Kürzungen in der gesetzlichen Krankenversicherung (GKV) senken zwar die Ausgaben der Krankenkassen. Sie können aber gleichzeitig Kosten in der Pflege-, Renten- oder Arbeitslosenversicherung sowie bei privaten Haushalten erhöhen. Davor warnen Ifo-Forscher Roman Klimke und seine Co-Autorin Maria Polyakova von der Stanford Universität in einem aktuellen Beitrag für das Ifo Institut.

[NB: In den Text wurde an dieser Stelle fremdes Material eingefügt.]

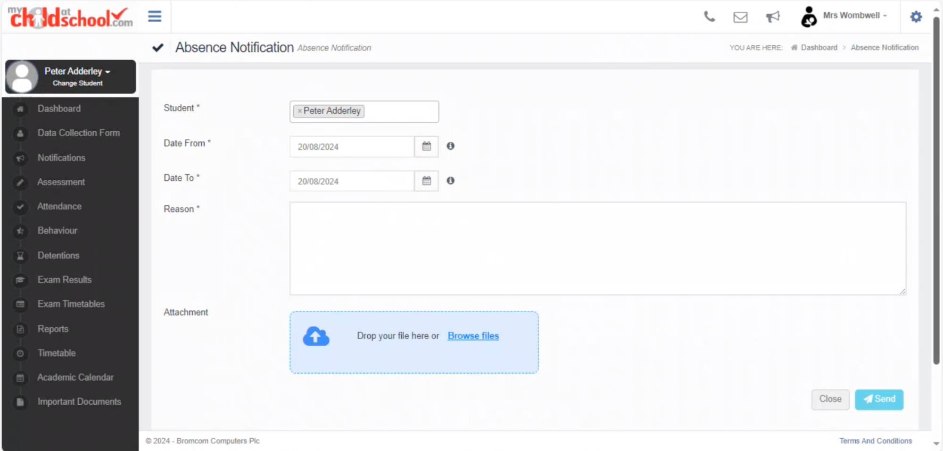Click the Send button
943x451 pixels.
coord(879,399)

„Eine Leistungskürzung, die heute Geld spart, kann morgen Erwerbsfähigkeit kosten – und damit Beitragseinnahmen mindern sowie Ausgaben in anderen Teilen des Sozialstaats erhöhen“, sagt Roman Klimke. Das sei aber kein Freibrief für höhere Gesundheitsausgaben um jeden Preis: Leistungen ohne nachgewiesenen Nutzen gehörten nicht in die solidarische Finanzierung. „Entscheidend ist, Kosten und Nutzen nicht allein innerhalb des GKV-Haushalts zu bewerten“, so Klimke.
66 Maßnahmen zur Stützung der Kassen
Hintergrund ist der erste Bericht der Finanzkommission Gesundheit, der den kurzfristigen Handlungsbedarf in der GKV beziffert und teils weitreichende Einschnitte empfiehlt. Ohne Reformen, so die Kommission, müsste bereits 2027 eine Deckungslücke von rund 15 Milliarden Euro geschlossen werden – bis 2030 würde sie auf gut 40 Milliarden Euro anwachsen. 66 Maßnahmen hat die Kommission vorgeschlagen, um die Finanzen der Kassen kurzfristig zu stabilisieren.
Klimke und Polyakova plädieren dafür, solche Reformen nicht isoliert, sondern anhand ihrer langfristigen Wirkung auf Erwerbsfähigkeit, Pflegebedürftigkeit und öffentliche Finanzen zu bewerten.
Behandlung kann sehr umfassend wirken
Die Autoren argumentieren mit dem Konzept der Gesundheit als „Kapitalstock“: „Gesundheitspolitik beeinflusst, wie lange Menschen arbeiten können, wie produktiv sie bleiben und wann Rentenbezug oder Pflegebedürftigkeit eintreten“, schreiben die Autoren. Der Ertrag einer erfolgreichen Behandlung oder Präventionsmaßnahme bestehe nicht nur in vermiedenen Krankheitssymptomen. Er könne sich auch in geringeren Fehlzeiten, höherer Produktivität, längerer Erwerbsbeteiligung oder einem späteren Eintritt in Pflegebedürftigkeit zeigen.
Leistungskürzungen, die kurzfristig Beiträge sparen, könnten deshalb mittelfristig Beitragseinnahmen mindern und Ausgaben an anderer Stelle des Sozialstaats erhöhen. Eine Reform, die Ausgaben lediglich von einem Sozialsystem ins andere verlagere, bringe keine echte Einsparung, so Klimke. Die Forscher schlagen stattdessen eine „Sozialstaatsrechnung“ vor, die Kosten und Nutzen über Kranken-, Pflege-, Renten- und Arbeitsmarktinstitutionen hinweg gemeinsam bewertet.